The 1st set of codes I get are 33225, 33229
the 2nd set of codes are 33235, 33233, 33207,33225

We began with a abbot pulse generator pm3222 and ended with a pm 3562 (Both are biventricular devices)
Below is the procedure note.

The patient was brought to the electrophysiology laboratory in a fasting state. Risks/Benefits/Alternatives had been discussed in detail with the patient in the holding area by myself and the patient expressed their understanding and desire to proceed with the planned procedure. Written documentation of Informed consent was confirmed prior to starting the procedure. Intravenous prophylactic antibiotics were administered prior to the procedure. After the site of implantation was prepped and draped in the usual sterile fashion and after adequate anesthesia was given, the skin was infiltrated with 1% lidocaine.
Initially a LUE venogram was performed revealing patency of the left SV. This was cannulated with a micro puncture kit and a 10F sheath was placed. Through this we delivered the sheath into the CS. The vein that the lv lead was in was the only available target however the lead was very proximally in the vein so we attempted and were able to achieve placement of a new quad lead distally and archived better threshold albeit with some phrenic nerve stim, The sheath was cut away and the lead secured to the muscle with Ethabond sutures.

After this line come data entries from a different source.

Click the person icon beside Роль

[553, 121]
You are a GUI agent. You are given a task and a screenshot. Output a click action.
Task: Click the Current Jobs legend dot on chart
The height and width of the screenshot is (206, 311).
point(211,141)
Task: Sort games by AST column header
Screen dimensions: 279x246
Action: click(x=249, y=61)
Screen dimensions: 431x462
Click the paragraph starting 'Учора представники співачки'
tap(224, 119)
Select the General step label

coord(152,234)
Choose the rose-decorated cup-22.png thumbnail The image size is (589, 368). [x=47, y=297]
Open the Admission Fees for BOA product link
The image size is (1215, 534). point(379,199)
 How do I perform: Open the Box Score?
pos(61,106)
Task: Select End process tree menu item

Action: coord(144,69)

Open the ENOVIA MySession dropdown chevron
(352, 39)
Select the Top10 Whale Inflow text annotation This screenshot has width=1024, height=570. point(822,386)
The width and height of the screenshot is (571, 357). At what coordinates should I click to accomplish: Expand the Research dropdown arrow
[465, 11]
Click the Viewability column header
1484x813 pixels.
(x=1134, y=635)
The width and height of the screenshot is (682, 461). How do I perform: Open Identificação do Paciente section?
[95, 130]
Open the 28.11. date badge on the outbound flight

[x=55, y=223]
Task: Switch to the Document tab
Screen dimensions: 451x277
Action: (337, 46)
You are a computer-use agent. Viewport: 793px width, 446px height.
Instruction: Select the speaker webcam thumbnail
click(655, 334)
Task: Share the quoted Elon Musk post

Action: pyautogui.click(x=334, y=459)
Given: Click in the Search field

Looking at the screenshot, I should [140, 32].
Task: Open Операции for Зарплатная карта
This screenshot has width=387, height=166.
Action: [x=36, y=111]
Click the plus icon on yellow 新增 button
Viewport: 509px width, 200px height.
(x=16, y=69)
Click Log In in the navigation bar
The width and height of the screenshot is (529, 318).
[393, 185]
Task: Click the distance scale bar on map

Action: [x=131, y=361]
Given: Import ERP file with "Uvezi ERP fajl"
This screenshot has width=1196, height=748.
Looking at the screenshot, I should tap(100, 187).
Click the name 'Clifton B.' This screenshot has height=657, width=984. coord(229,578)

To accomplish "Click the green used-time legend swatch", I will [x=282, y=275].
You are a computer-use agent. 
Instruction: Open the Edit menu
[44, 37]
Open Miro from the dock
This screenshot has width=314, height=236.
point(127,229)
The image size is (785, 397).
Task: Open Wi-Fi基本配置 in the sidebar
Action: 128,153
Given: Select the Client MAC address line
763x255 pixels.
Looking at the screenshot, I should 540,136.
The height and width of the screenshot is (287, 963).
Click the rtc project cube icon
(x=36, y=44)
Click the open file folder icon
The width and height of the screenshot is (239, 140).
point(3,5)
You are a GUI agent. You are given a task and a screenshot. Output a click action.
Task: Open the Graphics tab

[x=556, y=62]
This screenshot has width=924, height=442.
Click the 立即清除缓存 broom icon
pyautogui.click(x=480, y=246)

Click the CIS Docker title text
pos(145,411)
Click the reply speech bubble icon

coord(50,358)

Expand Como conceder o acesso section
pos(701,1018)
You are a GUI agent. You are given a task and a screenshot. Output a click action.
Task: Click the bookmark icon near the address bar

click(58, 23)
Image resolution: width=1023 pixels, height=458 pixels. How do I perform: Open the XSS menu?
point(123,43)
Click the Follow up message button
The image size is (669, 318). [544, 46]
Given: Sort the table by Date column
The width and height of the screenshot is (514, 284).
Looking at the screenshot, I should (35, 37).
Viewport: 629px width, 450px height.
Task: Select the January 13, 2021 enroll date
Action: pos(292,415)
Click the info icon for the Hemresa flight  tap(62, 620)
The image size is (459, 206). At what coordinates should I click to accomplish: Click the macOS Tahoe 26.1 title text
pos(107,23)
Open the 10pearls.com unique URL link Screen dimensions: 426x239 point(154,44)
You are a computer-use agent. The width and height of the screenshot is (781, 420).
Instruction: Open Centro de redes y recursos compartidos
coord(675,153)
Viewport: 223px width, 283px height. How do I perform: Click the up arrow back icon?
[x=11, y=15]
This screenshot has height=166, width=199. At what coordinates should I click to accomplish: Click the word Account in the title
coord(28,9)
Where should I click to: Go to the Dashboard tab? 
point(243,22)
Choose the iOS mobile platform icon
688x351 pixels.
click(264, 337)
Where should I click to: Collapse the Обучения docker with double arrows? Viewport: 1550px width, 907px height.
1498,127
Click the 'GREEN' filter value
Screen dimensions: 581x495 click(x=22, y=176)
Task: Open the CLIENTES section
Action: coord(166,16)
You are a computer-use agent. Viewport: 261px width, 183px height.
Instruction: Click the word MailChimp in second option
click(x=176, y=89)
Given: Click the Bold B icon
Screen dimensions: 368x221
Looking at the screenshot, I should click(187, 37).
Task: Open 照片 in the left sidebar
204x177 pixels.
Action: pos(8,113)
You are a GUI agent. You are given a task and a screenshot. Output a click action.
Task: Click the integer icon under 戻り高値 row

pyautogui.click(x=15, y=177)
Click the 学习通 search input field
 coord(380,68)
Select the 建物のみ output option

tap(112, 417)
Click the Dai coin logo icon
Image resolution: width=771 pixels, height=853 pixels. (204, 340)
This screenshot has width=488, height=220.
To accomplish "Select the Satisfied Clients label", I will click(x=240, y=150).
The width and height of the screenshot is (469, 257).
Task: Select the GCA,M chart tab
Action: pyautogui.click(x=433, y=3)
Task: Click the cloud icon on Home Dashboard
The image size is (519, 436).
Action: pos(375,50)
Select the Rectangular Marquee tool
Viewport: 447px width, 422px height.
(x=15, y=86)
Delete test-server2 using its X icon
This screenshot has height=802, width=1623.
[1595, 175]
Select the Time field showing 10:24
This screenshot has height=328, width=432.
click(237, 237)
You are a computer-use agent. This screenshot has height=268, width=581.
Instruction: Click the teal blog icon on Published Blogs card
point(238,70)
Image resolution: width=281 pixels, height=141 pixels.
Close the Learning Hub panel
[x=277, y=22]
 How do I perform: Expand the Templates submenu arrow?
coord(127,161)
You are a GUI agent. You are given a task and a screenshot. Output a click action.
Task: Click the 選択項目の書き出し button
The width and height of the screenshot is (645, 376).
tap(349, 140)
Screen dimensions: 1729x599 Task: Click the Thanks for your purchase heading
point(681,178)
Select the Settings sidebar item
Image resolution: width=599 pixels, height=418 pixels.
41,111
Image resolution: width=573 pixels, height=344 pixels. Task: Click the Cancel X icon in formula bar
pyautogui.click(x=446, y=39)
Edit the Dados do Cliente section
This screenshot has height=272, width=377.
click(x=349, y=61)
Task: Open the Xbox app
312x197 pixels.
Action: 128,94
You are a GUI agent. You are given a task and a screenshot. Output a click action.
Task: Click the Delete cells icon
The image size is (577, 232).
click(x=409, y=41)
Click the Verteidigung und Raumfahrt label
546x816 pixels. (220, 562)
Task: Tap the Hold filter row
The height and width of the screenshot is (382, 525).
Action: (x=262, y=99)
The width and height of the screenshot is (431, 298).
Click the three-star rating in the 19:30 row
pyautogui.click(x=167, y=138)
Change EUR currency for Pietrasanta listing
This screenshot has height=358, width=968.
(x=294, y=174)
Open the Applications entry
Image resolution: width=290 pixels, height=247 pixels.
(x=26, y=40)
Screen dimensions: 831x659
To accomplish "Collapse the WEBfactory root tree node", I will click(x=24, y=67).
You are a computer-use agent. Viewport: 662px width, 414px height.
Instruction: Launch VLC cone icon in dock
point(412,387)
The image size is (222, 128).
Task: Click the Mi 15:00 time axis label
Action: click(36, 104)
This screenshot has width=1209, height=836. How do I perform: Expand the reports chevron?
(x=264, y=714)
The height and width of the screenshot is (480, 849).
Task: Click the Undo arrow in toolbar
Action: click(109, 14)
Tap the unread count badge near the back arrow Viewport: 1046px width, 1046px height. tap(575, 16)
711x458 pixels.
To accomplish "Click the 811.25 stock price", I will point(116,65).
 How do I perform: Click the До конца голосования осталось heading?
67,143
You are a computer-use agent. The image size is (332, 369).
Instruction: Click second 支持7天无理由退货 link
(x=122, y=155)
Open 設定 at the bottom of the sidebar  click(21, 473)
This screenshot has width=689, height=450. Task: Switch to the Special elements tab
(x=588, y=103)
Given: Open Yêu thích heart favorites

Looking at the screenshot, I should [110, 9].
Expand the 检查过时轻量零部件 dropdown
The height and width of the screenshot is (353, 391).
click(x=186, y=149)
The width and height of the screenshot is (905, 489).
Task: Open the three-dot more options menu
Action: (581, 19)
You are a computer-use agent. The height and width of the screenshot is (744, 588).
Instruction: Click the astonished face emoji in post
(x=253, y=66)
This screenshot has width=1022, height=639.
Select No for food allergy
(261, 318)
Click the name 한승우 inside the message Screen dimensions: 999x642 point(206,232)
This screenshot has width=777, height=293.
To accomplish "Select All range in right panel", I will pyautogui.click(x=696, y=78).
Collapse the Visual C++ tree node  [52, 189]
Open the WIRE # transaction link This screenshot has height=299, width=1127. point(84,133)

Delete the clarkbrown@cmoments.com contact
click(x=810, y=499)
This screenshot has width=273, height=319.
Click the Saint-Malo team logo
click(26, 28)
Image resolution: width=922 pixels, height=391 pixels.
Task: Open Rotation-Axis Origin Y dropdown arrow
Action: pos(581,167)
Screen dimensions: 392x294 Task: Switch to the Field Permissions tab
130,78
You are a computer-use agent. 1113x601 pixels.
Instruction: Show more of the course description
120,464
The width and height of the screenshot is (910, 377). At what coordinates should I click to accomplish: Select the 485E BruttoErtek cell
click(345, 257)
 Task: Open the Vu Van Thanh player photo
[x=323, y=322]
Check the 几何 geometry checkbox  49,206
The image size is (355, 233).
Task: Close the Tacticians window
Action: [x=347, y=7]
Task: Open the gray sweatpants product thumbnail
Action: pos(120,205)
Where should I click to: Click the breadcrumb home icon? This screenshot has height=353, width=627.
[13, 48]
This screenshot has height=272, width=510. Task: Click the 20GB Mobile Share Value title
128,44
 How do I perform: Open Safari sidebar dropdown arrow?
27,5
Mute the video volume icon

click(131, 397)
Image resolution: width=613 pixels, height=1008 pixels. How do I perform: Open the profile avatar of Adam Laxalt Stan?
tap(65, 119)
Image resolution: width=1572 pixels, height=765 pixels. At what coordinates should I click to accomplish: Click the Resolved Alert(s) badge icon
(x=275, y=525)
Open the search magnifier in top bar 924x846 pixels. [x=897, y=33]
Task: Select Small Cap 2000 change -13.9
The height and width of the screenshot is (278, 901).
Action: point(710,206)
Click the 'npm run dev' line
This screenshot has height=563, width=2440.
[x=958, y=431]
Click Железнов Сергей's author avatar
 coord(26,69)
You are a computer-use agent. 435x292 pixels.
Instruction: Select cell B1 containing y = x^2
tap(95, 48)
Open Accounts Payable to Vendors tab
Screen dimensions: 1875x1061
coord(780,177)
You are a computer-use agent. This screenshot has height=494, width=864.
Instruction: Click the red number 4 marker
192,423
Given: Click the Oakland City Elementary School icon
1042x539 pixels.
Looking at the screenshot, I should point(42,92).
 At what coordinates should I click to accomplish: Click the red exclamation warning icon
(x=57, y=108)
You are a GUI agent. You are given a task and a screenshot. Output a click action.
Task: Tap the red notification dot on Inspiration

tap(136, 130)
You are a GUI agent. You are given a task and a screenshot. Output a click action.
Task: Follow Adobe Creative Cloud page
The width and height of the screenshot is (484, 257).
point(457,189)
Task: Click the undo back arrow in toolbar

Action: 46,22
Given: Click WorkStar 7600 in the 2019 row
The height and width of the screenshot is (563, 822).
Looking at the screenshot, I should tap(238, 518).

The skin was incised with a #15 scalpel. Blunt and electrosurgical dissection was carried out to the pulse generator pocket using a Photon Blade. The leads were carefully isolated with blunt and electrosurgical dissection. Careful attention was paid not to damage the leads. The pulse generator was explanted. After removing the pulse generator, a pocket revision was performed with removal of the fibrous capsule. The pocket was then copiously irrigated with antibiotic containing normal saline and subsequently observed. Arista powder was applied in the pocket to assist with hemostasis. Once adequate hemostasis was confirmed within the pocket, the leads were detached from the pulse generator. The leads were tested for adequate sensing, impedances and pacing thresholds. The lead tips for all leads were cleaned and dried thoroughly. The leads were attached to the appropriate ports on the new pulse generator. The device and leads were placed within the pocket such that the coiled redundant leads were posterior to the pulse generator. Once again, the device was tested for adequate sensing, impedances and pacing thresholds.

A antibiotic pouch was placed in the pocket and the old LV bipolar lead was capped and placed posteriorly to the new device.


MEASURED DEVICE DATA:



RA lead

sensing: 1.0 mV

impedance: 390 Ohms

Threshold: 1.0 Volts at 0.5 ms



RV lead

sensing: 7.3 mV

impedance: 450 Ohms

Threshold: 1.25 Volts at 0.5 ms


LV Lead


impedance: 700 Ohms

Threshold: 0.75 Volts at 1.0 ms



CONCLUSION: Successful pacemaker generator change.